25 de abril de 2018
Ponto de vista
5 de abril de 2018 - 14:50

Sócio perdulário

Rogério Arioli escreve sobre a fome tributária do governo, capaz de, a convite do agronegócio, sentar à mesa com os produtores rurais, comer mais que os anfitriões e, mesmo empanzinado, ainda taxar os alimentos.

Rogério Arioli Silva

Dentre os motivos de insucesso que amedrontam as empresas nacionais, três são os que frequentemente rondam o sono de quem teima em empreender no inóspito ambiente econômico brasileiro: carga tributária, juros abusivos e insegurança jurídica. Nas empresas agropecuárias é possível que o fator climático ocupe o segundo lugar, uma vez que os juros são um pouco menores, embora ainda sejam os maiores do planeta e estejam bem acima da inflação e da própria taxa Selic.

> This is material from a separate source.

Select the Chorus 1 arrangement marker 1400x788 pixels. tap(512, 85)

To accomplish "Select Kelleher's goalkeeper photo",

Em 2012 a Federação da Agricultura do Rio Grande do Sul (Farsul) fez um estudo criterioso da carga tributária incidente sobre a agropecuária nacional, demonstrando detalhadamente a parte do negócio que os governos abocanham na sua desmedida e irresponsável gula. As principais culturas estudadas pela Farsul foram o arroz, milho, soja, trigo e pecuária de corte sendo que os números obtidos foram assim descritos: arroz: 30,26%; milho: 27,10%; soja: 27,05%; trigo: 26,21% e, finalmente, a pecuária de corte: 30,63%.

Significa dizer que quando fazemos uma refeição comum, entre três pessoas, por exemplo, sempre existe mais uma invisível, sentada ao nosso lado, consumindo parte do alimento que, com grande sacrifício, levamos à mesa da nossa casa. Esse sócio indesejável que usa de todos os artifícios para aumentar seu prato em detrimento dos demais possui ainda um agravante incômodo: não ajuda em quase nada na economia doméstica e nem mesmo esconde o fato de que cada vez quer ajudar menos. Ganhou muito peso e teima, sem nenhum constrangimento ou remorso, em transferir responsabilidades que eram suas para os outros membros da sociedade.